→ Exercise requirements: Without a single alteration, write the listing out again.

→ Supplied data:
........

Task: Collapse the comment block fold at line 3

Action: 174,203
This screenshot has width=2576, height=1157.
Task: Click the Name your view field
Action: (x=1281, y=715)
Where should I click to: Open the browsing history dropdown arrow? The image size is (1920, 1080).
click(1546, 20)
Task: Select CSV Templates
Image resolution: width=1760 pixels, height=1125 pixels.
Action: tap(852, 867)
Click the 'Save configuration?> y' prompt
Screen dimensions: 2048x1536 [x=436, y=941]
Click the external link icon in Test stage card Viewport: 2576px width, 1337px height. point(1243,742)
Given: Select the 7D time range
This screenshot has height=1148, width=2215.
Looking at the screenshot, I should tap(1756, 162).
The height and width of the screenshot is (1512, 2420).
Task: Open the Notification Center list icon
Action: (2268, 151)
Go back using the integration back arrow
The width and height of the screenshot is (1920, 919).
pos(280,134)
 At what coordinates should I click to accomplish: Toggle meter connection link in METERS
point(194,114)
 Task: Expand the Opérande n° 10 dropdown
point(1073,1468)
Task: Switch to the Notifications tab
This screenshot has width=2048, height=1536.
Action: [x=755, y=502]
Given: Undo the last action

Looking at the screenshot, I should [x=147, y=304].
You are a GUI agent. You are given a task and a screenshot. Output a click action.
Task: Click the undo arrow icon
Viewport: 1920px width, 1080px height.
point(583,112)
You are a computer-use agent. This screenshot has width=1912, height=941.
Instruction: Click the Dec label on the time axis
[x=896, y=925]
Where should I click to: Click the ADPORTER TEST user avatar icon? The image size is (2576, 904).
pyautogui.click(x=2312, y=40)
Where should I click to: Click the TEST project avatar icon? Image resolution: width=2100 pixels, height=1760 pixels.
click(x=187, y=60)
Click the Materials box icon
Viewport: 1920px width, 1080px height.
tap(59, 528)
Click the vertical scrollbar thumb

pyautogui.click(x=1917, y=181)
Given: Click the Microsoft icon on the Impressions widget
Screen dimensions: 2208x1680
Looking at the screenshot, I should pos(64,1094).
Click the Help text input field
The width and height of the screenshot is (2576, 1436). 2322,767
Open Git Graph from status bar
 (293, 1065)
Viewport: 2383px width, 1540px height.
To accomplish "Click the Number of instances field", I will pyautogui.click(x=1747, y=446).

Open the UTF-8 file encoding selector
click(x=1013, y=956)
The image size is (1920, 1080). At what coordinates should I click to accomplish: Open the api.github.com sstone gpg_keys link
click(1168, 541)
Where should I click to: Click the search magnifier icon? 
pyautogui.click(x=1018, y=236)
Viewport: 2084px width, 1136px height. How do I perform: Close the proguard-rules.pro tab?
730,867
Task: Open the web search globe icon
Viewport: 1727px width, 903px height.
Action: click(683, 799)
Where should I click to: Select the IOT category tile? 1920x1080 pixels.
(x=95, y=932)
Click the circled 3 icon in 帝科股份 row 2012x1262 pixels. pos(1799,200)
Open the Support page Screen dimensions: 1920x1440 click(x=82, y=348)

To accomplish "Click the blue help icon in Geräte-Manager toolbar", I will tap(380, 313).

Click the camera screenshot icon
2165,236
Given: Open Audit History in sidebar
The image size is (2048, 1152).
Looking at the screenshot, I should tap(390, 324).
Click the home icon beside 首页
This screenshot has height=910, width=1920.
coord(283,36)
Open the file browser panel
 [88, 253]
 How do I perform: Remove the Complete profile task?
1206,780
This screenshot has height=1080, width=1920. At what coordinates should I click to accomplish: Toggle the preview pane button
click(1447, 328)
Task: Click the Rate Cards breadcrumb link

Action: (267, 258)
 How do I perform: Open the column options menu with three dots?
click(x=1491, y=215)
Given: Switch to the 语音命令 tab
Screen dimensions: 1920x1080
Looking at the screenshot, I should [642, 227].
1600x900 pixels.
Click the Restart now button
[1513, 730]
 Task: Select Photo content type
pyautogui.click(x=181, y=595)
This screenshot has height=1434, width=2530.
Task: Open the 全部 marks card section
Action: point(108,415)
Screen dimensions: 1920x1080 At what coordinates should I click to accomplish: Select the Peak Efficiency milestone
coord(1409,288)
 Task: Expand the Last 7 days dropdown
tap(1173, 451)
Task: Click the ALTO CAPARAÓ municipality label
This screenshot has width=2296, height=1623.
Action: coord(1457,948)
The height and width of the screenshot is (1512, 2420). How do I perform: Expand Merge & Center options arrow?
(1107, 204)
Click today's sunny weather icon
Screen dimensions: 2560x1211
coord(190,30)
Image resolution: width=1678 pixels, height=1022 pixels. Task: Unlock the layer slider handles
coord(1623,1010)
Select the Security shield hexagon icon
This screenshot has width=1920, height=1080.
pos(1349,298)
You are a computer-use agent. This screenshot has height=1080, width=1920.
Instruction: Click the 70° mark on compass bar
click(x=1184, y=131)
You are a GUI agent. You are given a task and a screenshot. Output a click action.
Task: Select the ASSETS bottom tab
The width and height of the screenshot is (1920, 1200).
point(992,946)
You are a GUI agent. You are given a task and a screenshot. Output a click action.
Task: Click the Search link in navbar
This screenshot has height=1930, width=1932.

........

→ Exercise answer:
Task: Collapse the comment block fold at line 3

Action: 174,203
This screenshot has width=2576, height=1157.
Task: Click the Name your view field
Action: (x=1281, y=715)
Where should I click to: Open the browsing history dropdown arrow? The image size is (1920, 1080).
click(1546, 20)
Task: Select CSV Templates
Image resolution: width=1760 pixels, height=1125 pixels.
Action: tap(852, 867)
Click the 'Save configuration?> y' prompt
Screen dimensions: 2048x1536 [x=436, y=941]
Click the external link icon in Test stage card Viewport: 2576px width, 1337px height. point(1243,742)
Given: Select the 7D time range
This screenshot has height=1148, width=2215.
Looking at the screenshot, I should tap(1756, 162).
The height and width of the screenshot is (1512, 2420).
Task: Open the Notification Center list icon
Action: (2268, 151)
Go back using the integration back arrow
The width and height of the screenshot is (1920, 919).
pos(280,134)
 At what coordinates should I click to accomplish: Toggle meter connection link in METERS
point(194,114)
 Task: Expand the Opérande n° 10 dropdown
point(1073,1468)
Task: Switch to the Notifications tab
This screenshot has width=2048, height=1536.
Action: [x=755, y=502]
Given: Undo the last action

Looking at the screenshot, I should [x=147, y=304].
You are a GUI agent. You are given a task and a screenshot. Output a click action.
Task: Click the undo arrow icon
Viewport: 1920px width, 1080px height.
point(583,112)
You are a computer-use agent. This screenshot has width=1912, height=941.
Instruction: Click the Dec label on the time axis
[x=896, y=925]
Where should I click to: Click the ADPORTER TEST user avatar icon? The image size is (2576, 904).
pyautogui.click(x=2312, y=40)
Where should I click to: Click the TEST project avatar icon? Image resolution: width=2100 pixels, height=1760 pixels.
click(x=187, y=60)
Click the Materials box icon
Viewport: 1920px width, 1080px height.
tap(59, 528)
Click the vertical scrollbar thumb

pyautogui.click(x=1917, y=181)
Given: Click the Microsoft icon on the Impressions widget
Screen dimensions: 2208x1680
Looking at the screenshot, I should pos(64,1094).
Click the Help text input field
The width and height of the screenshot is (2576, 1436). 2322,767
Open Git Graph from status bar
 (293, 1065)
Viewport: 2383px width, 1540px height.
To accomplish "Click the Number of instances field", I will pyautogui.click(x=1747, y=446).

Open the UTF-8 file encoding selector
click(x=1013, y=956)
The image size is (1920, 1080). At what coordinates should I click to accomplish: Open the api.github.com sstone gpg_keys link
click(1168, 541)
Where should I click to: Click the search magnifier icon? 
pyautogui.click(x=1018, y=236)
Viewport: 2084px width, 1136px height. How do I perform: Close the proguard-rules.pro tab?
730,867
Task: Open the web search globe icon
Viewport: 1727px width, 903px height.
Action: click(683, 799)
Where should I click to: Select the IOT category tile? 1920x1080 pixels.
(x=95, y=932)
Click the circled 3 icon in 帝科股份 row 2012x1262 pixels. pos(1799,200)
Open the Support page Screen dimensions: 1920x1440 click(x=82, y=348)

To accomplish "Click the blue help icon in Geräte-Manager toolbar", I will tap(380, 313).

Click the camera screenshot icon
2165,236
Given: Open Audit History in sidebar
The image size is (2048, 1152).
Looking at the screenshot, I should tap(390, 324).
Click the home icon beside 首页
This screenshot has height=910, width=1920.
coord(283,36)
Open the file browser panel
 [88, 253]
 How do I perform: Remove the Complete profile task?
1206,780
This screenshot has height=1080, width=1920. At what coordinates should I click to accomplish: Toggle the preview pane button
click(1447, 328)
Task: Click the Rate Cards breadcrumb link

Action: (267, 258)
 How do I perform: Open the column options menu with three dots?
click(x=1491, y=215)
Given: Switch to the 语音命令 tab
Screen dimensions: 1920x1080
Looking at the screenshot, I should [642, 227].
1600x900 pixels.
Click the Restart now button
[1513, 730]
 Task: Select Photo content type
pyautogui.click(x=181, y=595)
This screenshot has height=1434, width=2530.
Task: Open the 全部 marks card section
Action: point(108,415)
Screen dimensions: 1920x1080 At what coordinates should I click to accomplish: Select the Peak Efficiency milestone
coord(1409,288)
 Task: Expand the Last 7 days dropdown
tap(1173, 451)
Task: Click the ALTO CAPARAÓ municipality label
This screenshot has width=2296, height=1623.
Action: coord(1457,948)
The height and width of the screenshot is (1512, 2420). How do I perform: Expand Merge & Center options arrow?
(1107, 204)
Click today's sunny weather icon
Screen dimensions: 2560x1211
coord(190,30)
Image resolution: width=1678 pixels, height=1022 pixels. Task: Unlock the layer slider handles
coord(1623,1010)
Select the Security shield hexagon icon
This screenshot has width=1920, height=1080.
pos(1349,298)
You are a computer-use agent. This screenshot has height=1080, width=1920.
Instruction: Click the 70° mark on compass bar
click(x=1184, y=131)
You are a GUI agent. You are given a task and a screenshot. Output a click action.
Task: Select the ASSETS bottom tab
The width and height of the screenshot is (1920, 1200).
point(992,946)
You are a GUI agent. You are given a task and a screenshot. Output a click action.
Task: Click the Search link in navbar
This screenshot has height=1930, width=1932.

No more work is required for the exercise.